まあ、それも内心では嬉しいのかな、とか思った。
「新学期で浮かれてるところだが、重大なお知らせがある」
「なにー?まさか抜き打ちテスト!?」
ちっちっち、と人差し指を振る先生は、その手を扉の方に運んで、手招きした。
「入っておいで」
その手招きに合わせて、ゆっくりと誰かが入ってきた。
その瞬間、ぼーっとしていた僕の体に、電流が走るような感覚がした。
「なんと、転校生だ!はーい、自己紹介。簡単でいいからね」
「えっと、菅野優花です。よろしくお願いします」
丸く大きな瞳、黒く長い髪、それを際立たせるように真っ白な肌。
可愛かった。確かに、可愛かったけど、それとはまた違った衝撃だった。
僕は、彼女にあったことがある。きっと。
1年前の夏に、今より少し髪は短いけれど、それも目があったくらいだけれど。
「それじゃあとりあえず、風山の隣が空いてるみたいだし、一番後ろの窓際の席でいいかな」
彼女はコクリと頷くと、指定された席に向かった。
彼女が席に鞄をおいて、先生がなにか話をし始めたと同時に「あの」と僕は問いかける。
「なに?」
ビクッとした表情で、僕の目を見て答える。
鼓動が速くなる。
「僕、君と1年前、会わなかった、かな」
口は勝手に動いてた。
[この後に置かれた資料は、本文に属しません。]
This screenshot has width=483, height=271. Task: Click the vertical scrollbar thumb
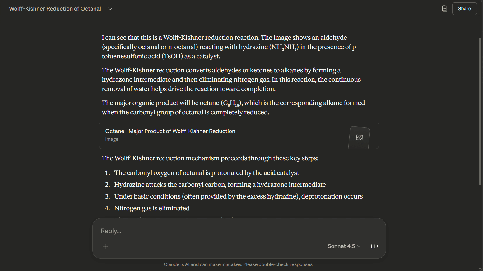(x=480, y=112)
あまり大きな声では無かったから、周りもスルーしてたけど、相当痛いやつだなって後々思う。
「…ごめんなさい。覚えてない」
「いや、いいんだ。僕の勘違いかもしれないから」
ほんと、勘違いかもしれないから。
でも、俯く彼女が気になった。
少し寂しそうな顔をする彼女が気になった。
それからその日は、彼女とそれといった会話はしなかった。
消しゴムを拾って、ありがとうって言われたけれど、まあ、それといった会話とは言えないだろう。
「紫苑、帰ろーぜ」
「ああ」
僕を現実に戻したのは、低く優しい声で。
萩谷太陽、僕の小学校からの数少ない友達だ。
その、彼の背後から鋭い視線を感じる。
「…どうしたの?」
視線の主の彼女は、別にと視線をそらした。
信川愛子、こいつもまた幼なじみで。いつもどおり3人で帰るけど、彼女だけは、どこかいつもどおりじゃなくて。
まあ、彼女も思春期だろうから、なんとも難しいけど。
僕はそんな面倒くさい感情はごめんだ。
でも、帰ってるうちにいつもどおりの、ニコニコした彼女に戻っていたから、安心はした。
家に着いたら、僕は無気力だった。掻き消えそうな声でただいま、とだけ言って自室のベットに倒れ込む。ふかふかのベットに吸い込まれて、僕は自然と目を瞑った。
そして、彼女のこと、あの夏のことを思い出す。